# Cats for adoption in OH



## Aonir (Aug 18, 2003)

Cheyenne










Sex: Female
Breed: Mixed
Color: Tortie
Age: 13 years
Weight: Unknown(fat) 
Shots: Up-to-date
Registered: No
Spayed: Yes 
Litter Trained: Yes
Declawed: Yes (front paws only) 

Clyde










Sex: Male
Breed: Mixed
Color: Tiger
Age: 10 years
Weight: Unknown(langy)
Shots: Up-to-date
Registered: No 
Neutered: Yes 
Litter Trained:Yes
Declawed: Yes (front paws only)

Clyde and Cheyenne was surrendored to us on September 1, 2003. They spent his entire life with his previous family. They are accustomed to small children, other cats, dogs and ferrets. Both will need time to adjust to a new family, and other pets. Cheyenne will adjust quicker than Clyde. Clyde has a hair-loss disorder.
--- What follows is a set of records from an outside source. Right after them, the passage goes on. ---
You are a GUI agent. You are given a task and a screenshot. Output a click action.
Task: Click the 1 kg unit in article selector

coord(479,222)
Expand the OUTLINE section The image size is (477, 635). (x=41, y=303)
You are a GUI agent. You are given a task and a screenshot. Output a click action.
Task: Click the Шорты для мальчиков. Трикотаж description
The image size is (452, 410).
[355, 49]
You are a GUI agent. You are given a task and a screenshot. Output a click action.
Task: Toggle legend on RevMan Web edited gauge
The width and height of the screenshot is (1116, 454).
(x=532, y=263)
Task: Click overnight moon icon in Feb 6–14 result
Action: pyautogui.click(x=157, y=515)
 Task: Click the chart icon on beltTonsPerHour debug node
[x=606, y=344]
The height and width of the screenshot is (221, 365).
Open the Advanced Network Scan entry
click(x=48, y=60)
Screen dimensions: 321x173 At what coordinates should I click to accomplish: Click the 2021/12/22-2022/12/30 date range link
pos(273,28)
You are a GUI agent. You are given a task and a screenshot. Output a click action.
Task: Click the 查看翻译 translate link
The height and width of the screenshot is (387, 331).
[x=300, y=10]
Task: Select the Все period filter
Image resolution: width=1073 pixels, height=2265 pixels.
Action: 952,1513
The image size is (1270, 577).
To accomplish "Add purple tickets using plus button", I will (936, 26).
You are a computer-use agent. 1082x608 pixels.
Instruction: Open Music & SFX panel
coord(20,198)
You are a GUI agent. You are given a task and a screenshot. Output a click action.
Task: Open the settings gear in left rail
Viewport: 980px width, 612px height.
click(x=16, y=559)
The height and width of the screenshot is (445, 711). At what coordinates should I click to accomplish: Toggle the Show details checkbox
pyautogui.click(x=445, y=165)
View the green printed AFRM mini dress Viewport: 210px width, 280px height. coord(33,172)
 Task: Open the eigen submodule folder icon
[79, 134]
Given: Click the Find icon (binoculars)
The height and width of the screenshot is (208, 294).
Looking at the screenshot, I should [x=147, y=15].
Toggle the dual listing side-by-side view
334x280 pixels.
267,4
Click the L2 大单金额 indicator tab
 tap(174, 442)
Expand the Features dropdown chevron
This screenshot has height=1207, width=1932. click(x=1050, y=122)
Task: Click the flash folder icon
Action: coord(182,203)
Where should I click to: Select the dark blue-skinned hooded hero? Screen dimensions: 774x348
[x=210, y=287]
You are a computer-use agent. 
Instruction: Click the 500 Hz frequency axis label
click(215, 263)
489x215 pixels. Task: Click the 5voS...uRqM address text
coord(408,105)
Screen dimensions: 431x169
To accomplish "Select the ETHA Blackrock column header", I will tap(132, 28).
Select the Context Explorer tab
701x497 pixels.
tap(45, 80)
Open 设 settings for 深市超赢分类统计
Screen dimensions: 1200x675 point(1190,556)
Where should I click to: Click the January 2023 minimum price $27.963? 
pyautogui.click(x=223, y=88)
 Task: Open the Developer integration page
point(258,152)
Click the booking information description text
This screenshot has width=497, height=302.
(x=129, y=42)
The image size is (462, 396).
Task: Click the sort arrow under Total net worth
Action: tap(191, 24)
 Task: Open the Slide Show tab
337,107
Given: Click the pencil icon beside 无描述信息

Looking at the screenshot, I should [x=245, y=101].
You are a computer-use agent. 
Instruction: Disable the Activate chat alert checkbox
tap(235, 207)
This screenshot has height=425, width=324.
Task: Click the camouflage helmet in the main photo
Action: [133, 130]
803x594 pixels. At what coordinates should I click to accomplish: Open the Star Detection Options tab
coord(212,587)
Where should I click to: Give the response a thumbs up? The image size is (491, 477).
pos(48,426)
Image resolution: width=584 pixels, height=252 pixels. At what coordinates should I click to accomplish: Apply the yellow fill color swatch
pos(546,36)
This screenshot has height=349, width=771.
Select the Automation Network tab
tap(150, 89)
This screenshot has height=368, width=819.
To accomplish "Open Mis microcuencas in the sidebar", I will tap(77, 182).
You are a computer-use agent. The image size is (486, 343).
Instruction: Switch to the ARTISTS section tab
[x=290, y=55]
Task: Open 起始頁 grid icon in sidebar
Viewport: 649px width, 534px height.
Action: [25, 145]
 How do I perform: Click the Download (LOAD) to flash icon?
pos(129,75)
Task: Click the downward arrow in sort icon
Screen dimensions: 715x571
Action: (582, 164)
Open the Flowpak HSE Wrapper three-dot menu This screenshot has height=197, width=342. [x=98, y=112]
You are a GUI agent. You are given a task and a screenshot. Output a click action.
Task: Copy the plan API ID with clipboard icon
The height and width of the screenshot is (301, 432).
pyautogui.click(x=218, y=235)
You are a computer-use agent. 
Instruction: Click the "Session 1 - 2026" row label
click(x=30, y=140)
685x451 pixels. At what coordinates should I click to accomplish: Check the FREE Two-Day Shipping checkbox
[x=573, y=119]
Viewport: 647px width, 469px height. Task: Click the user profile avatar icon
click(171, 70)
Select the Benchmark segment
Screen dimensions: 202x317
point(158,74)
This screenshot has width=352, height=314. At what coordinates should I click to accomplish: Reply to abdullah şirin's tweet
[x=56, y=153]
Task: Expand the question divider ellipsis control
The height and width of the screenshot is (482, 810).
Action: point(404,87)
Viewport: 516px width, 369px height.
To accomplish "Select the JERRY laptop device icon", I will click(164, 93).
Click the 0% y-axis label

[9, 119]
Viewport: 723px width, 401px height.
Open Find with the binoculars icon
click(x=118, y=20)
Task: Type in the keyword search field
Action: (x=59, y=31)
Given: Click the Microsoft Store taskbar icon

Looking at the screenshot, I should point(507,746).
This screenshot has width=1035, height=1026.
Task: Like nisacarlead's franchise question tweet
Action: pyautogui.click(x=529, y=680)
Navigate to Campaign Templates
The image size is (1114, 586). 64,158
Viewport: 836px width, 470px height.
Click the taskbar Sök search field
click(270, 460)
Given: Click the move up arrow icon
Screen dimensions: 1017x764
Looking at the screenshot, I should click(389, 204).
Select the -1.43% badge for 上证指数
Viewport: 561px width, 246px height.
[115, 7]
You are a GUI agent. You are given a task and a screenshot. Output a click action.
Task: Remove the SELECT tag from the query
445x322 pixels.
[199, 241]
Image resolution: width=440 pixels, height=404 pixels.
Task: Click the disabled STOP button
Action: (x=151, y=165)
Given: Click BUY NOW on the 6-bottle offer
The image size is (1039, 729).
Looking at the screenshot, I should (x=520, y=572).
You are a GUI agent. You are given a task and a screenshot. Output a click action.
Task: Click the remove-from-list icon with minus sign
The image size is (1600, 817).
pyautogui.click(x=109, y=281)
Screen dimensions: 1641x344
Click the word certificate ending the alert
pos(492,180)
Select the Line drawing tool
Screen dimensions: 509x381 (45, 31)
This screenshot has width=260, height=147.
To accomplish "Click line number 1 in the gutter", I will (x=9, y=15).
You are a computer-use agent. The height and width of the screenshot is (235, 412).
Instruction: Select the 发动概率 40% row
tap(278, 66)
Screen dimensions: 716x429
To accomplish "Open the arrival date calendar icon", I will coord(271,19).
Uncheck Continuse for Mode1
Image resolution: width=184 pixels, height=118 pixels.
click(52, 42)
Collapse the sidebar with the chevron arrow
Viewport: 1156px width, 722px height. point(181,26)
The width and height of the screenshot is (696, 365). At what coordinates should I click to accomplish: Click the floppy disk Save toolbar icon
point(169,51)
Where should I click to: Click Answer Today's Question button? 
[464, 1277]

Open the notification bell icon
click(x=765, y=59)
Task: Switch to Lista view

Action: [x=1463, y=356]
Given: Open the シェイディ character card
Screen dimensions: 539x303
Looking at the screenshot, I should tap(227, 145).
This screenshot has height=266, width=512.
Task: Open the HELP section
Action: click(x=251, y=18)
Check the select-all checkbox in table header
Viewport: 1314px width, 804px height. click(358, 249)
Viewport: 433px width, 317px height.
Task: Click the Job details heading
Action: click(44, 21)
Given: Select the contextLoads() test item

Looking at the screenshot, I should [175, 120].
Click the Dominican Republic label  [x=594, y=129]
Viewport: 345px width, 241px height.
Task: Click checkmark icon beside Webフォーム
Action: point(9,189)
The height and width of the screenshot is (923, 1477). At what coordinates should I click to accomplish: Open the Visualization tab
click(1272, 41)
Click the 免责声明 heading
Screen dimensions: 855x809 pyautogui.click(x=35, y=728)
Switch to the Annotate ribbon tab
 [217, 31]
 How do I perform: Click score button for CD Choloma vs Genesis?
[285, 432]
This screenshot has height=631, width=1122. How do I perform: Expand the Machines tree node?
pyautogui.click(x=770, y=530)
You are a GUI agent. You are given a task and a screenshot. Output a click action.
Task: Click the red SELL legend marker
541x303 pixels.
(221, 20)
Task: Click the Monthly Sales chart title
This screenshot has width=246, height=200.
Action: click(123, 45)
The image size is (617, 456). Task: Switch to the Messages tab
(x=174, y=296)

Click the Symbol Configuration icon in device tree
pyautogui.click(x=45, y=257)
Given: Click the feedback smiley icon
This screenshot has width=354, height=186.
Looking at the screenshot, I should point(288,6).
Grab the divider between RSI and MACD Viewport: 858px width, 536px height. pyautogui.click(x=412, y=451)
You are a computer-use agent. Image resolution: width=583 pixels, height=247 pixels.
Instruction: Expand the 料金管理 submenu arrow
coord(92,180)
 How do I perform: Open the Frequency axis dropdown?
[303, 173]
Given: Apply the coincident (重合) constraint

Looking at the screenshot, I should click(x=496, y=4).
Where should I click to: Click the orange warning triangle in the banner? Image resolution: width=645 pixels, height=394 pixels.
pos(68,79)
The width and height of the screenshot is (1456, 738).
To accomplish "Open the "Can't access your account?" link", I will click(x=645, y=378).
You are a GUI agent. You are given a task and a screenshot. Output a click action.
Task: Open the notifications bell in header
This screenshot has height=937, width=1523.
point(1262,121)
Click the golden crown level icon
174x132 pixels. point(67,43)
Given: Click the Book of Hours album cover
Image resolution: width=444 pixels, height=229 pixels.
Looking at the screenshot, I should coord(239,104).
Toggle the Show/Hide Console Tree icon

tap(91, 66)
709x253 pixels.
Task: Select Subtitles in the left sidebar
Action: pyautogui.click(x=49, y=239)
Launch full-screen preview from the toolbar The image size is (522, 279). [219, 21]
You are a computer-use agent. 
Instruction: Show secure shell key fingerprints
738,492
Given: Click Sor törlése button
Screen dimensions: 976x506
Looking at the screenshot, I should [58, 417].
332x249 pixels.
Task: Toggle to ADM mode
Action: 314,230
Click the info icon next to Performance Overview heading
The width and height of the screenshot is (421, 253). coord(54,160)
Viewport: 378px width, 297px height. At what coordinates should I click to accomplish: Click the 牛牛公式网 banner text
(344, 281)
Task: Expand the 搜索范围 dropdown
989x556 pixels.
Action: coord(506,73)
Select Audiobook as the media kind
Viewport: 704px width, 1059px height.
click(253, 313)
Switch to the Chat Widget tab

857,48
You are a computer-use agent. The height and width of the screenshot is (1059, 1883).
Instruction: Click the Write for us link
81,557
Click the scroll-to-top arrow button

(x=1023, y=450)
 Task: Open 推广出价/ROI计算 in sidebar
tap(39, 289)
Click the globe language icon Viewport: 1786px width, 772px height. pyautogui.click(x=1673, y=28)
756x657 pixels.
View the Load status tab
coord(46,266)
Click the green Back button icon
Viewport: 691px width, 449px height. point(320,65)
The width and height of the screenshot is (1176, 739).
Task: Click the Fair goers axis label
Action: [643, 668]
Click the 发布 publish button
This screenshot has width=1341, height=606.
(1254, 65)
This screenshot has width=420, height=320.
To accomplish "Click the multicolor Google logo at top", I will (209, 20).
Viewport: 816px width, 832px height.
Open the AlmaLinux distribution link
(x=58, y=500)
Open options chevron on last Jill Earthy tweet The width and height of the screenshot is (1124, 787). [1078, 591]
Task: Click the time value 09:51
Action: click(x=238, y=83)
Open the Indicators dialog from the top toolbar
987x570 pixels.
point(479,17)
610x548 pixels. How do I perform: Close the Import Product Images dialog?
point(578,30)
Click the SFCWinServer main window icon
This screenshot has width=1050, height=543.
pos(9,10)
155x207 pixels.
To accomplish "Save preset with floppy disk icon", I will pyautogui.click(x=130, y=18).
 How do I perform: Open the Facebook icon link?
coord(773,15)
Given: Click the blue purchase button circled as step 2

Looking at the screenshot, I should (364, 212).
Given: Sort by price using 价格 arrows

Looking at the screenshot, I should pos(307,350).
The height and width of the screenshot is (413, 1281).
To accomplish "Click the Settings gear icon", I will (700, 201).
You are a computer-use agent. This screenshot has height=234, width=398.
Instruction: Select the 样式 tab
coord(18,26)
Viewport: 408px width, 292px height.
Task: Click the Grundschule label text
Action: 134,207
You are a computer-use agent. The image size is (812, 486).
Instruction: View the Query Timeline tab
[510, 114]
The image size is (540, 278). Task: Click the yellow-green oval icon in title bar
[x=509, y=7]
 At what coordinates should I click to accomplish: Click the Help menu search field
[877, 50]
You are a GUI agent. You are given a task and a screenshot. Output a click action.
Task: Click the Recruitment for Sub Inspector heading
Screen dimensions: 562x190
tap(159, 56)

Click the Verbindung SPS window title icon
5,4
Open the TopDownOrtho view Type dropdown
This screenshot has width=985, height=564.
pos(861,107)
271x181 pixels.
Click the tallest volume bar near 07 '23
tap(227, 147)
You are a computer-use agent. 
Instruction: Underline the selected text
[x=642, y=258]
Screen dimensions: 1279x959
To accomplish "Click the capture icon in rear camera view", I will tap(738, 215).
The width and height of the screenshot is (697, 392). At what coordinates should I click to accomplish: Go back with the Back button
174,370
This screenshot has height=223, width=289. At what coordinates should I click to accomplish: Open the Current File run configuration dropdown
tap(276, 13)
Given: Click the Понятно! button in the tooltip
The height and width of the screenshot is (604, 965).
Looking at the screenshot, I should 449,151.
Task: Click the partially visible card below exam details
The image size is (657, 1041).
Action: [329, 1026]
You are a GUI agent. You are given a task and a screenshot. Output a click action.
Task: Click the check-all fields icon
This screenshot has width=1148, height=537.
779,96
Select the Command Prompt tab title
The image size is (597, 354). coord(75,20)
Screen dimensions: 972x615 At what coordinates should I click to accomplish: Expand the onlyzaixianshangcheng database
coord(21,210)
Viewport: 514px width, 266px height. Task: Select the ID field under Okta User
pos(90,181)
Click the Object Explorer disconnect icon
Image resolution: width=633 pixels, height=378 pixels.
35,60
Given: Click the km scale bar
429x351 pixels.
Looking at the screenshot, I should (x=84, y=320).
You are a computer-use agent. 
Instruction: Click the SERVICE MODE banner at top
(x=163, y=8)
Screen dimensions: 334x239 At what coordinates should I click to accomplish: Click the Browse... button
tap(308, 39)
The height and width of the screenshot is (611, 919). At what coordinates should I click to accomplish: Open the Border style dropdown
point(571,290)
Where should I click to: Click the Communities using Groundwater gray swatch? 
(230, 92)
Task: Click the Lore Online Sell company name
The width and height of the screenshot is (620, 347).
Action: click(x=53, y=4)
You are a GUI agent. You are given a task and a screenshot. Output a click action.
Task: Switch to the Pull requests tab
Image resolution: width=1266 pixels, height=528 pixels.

We are going to bring him to the vet to get it checked out as soon as we can afford it...


----------



## Jeanie (Jun 18, 2003)

Aonir, Unfortunately, I'm getting the red x. Perhaps you could try again. Thanks.


----------



## Aonir (Aug 18, 2003)

Hmm it IS a correct image link. If you copy/paste the url, it works...

Clyde
http://www.geocities.com/mysticalflame_mirror/rescue/cats/clyde3.jpg

Cheyenne
http://www.geocities.com/mysticalflame_mirror/rescue/cats/cheyenne8.jpg


----------



## catman (Oct 12, 2002)

i put the images on my server... geocities seemed to give us a problem...


----------



## Jeanie (Jun 18, 2003)

I hope these sweet friends find a home-together. The pictures are fine now!


----------



## Ioana (Jul 12, 2003)

They are so beautiful - they deserve the best!


----------



## lexxie109 (Jan 20, 2003)

Those cats are very cute! I hope they are find great homes!


----------